Seit über fünf Jahren wird weltweit um eine Sache politisch gerungen, die in der Öffentlichkeit nicht allzu populär ist. Das liegt aber weniger daran, dass die Netzneutralität einen schlechten Ruf hätte. Es ist eigentlich schlimmer: Viele haben noch nie davon gehört, wissen nicht, was Netzneutralität sein könnte oder warum sie wichtig sein sollte.
Themen, die auf den ersten Blick langweilig sind, dessen Behandlung aber auf bürgerrechtlicher und politischer Ebene sehr wichtig ist: Darauf wirft sich der beliebte Politsatiriker John Oliver besonders gerne. Er liebt die Herausforderung, diese Themen verständlich zu machen, sie humorvoll aufzubereiten und anschließend dazu aufzurufen, sich damit auseinanderzusetzen. So geschehen ist es auch Mitte 2014 mit der Netzneutralität.
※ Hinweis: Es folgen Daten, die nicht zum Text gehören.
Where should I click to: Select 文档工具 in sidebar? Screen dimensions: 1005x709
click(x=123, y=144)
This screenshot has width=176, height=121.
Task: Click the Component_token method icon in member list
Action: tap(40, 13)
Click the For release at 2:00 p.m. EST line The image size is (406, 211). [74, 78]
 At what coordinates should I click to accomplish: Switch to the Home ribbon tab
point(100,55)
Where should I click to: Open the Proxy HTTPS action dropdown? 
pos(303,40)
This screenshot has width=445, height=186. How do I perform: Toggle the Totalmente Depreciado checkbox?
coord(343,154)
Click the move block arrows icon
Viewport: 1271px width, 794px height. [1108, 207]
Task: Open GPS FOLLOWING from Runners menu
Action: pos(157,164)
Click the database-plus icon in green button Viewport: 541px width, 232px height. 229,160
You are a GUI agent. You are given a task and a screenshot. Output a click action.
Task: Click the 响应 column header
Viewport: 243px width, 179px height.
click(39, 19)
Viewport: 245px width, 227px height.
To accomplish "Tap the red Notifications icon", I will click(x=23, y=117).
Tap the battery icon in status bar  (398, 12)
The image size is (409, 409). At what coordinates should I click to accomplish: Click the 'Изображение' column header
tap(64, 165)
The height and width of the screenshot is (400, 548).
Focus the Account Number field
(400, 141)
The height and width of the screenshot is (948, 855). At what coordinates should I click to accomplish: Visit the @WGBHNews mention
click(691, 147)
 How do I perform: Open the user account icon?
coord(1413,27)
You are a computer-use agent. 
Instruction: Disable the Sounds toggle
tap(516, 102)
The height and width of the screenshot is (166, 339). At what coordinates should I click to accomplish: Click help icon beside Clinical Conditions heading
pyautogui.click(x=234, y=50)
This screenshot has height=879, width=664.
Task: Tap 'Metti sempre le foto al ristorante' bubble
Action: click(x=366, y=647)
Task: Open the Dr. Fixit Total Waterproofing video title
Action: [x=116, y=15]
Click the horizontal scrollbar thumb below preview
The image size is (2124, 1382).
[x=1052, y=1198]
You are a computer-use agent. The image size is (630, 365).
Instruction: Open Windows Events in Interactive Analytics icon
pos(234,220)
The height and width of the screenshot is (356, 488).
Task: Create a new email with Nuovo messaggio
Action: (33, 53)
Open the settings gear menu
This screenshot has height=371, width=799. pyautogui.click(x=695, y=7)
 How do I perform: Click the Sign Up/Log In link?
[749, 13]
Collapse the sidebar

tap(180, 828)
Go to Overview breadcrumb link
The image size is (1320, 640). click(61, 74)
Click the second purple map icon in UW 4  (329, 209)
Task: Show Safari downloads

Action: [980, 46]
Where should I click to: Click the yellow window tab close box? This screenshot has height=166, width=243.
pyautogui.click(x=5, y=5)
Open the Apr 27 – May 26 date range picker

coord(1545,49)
Zum Zeitpunkt dieser Show war noch zu befürchten, dass die US-Regulierungsbehörde FCC sich gegen die Netzneutralität entscheiden würde. In der EU standen zu diesem Zeitpunkt hingegen alle Zeichen darauf, dass Netzneutralität für alle Mitgliedsstaaten als Verordnung verankert wird.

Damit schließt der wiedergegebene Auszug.